• _Teks Bacaan_:
►

Tak Hanya Publik, DPR Juga Belum Terima Draf RKUHP Terbaru
Tak hanya masyarakat yang kesulitan memperoleh draf RKUHP terbaru, Komisi III DPR juga belum menerima draf tersebut dari pemerintah. Setelah draf diserahkan, harus ada pembahasan ulang untuk mencegah pasal bermasalah.
Oleh
DIAN DEWI PURNAMASARI
·4 menit baca
JAKARTA,KOMPAS — Kuatnya penolakan publik atas sejumlah materi dalam Rancangan Kitab Undang-Undang Hukum Pidana atau RKUHP tak menyurutkan keinginan sejumlah pimpinan Komisi III DPR agar RKUHP segera disahkan pada awal Juli 2022. Padahal, hingga kini, pemerintah belum menyerahkan ke DPR, draf RKUHP terbaru atau RKUHP hasil revisi setelah 14 poin isu krusial di RKUHP disosialisasikan pemerintah ke masyarakat.

◄

• _Tugas 1_: Menurut berita tentang draf RKUHP, mengapa draf itu harus dibahas ulang setelah diserahkan? Jawab dalam satu sampai tiga kalimat.
• _Tugas 2_: Ubah paragraf dalam berita tentang draf RKUHP yang diawali "JAKARTA,KOMPAS — Kuatnya penolakan publik" menjadi daftar singkat tanpa membuang fakta utamanya.
Data yang menyusul tidak perlu dipakai.

• _Data Tersedia_:
►

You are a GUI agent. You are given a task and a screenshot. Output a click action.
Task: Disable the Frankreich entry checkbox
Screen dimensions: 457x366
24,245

◄

• _Jawaban 1_: Draf RKUHP harus dibahas ulang setelah diserahkan agar pasal-pasal bermasalah bisa dicegah.

• _Jawaban 2_:
- Publik kuat menolak sejumlah materi dalam RKUHP.
- Meski begitu, sejumlah pimpinan Komisi III DPR tetap ingin RKUHP segera disahkan pada awal Juli 2022.
- Hingga kini, pemerintah belum menyerahkan draf RKUHP terbaru ke DPR.
- Draf terbaru itu adalah hasil revisi setelah pemerintah menyosialisasikan 14 poin isu krusial ke masyarakat.